Perlindungan PMI ABK Terancam oleh Uji Materi UU 18/2017?
JAKARTA – Pelaut migran adalah pekerja migran di Indonesia yang tidak bertentangan dengan Undang-Undang Dasar 1945. Profesi tersebut mutlak harus mendapatkan perlindungan seperti halnya para pekerja migran lain yang ada di Indonesia.
Argumentasi tersebut diungkapkan Tim Advokasi Pelaut Migran Indonesia (TAPMI) saat menyampaikan keterangan secara langsung di hadapan Majelis Hakim Mahkamah Konstitusi pada persidangan uji materi dengan nomor perkara 127/PUU-XXI/2023.
Persidangan tersebut digelar pada 6 Februari 2024 saat TAPMI sudah berstatus sebagai “Pihak Terkait”. Pada momen itu, TAPMI menegaskan bahwa “Pemohon” tidak memiliki kerugian konstitusional atas keberadaan norma Pasal 4 ayat 1 huruf c UU No.18/2017 tentang Pelindungan Pekerja Migran Indonesia.
Keterangan itu disampaikan oleh Kuasa Hukum TAPMI Matthew Michele Lenggu.
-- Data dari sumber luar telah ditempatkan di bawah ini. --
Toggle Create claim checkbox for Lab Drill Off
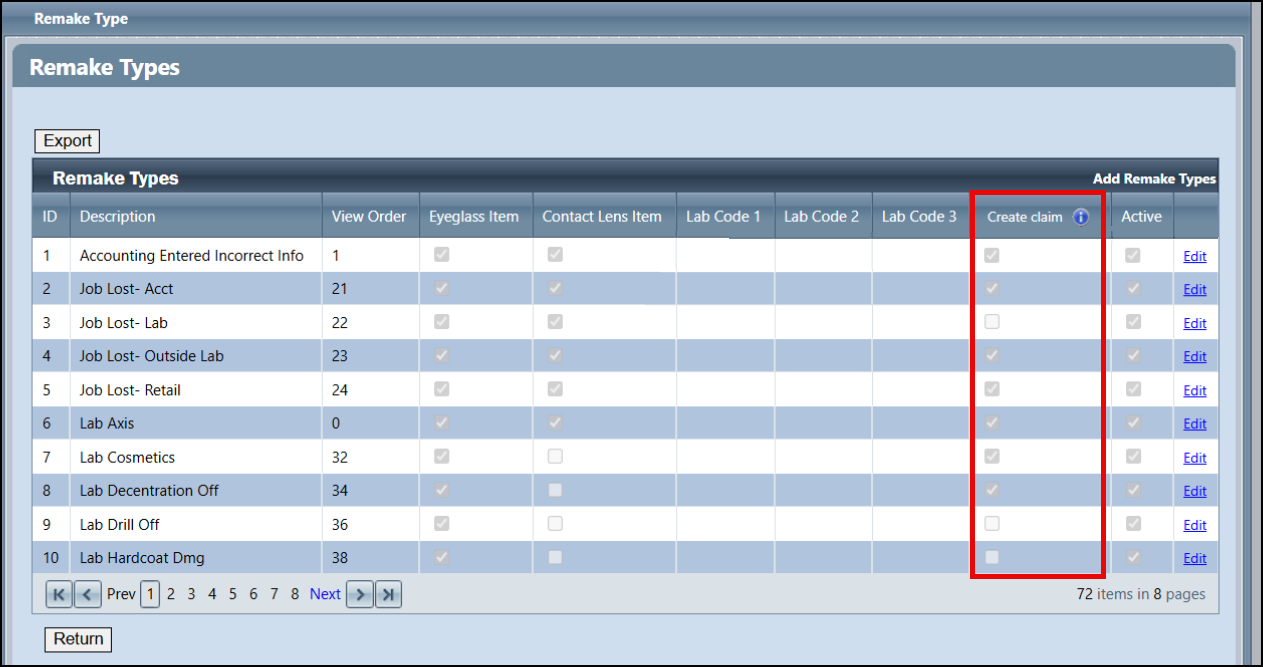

Dia mengatakan, ketentuan pasal terkait sebenarnya justru telah memberikan kedudukan dan kepastian hukum yang jelas bagi awak kapal niaga migran dan awak kapal perikanan migran sebagai pekerja migran Indonesia.
Menurut TAPMI, ketentuan pasal 4 ayat 1 huruf c dinilai sudah memberikan kejelasan norma dan lingkup pelindungan bagi pelaut migran Indonesia, baik pelaut yang bekerja di kapal niaga ataupun di kapal perikanan berbendera asing di luar negeri.
Tetapi, semua itu berjalan penuh dengan kontrol dan pengawasan menyeluruh dari Pemerintah pada proses bisnis perekrutan dan penempatan dengan melibatkan pemerintah pusat, perwakilan pemerintah di luar negeri, pemerintah provinsi, pemerintah kabupaten/kota, dan pemerintah desa.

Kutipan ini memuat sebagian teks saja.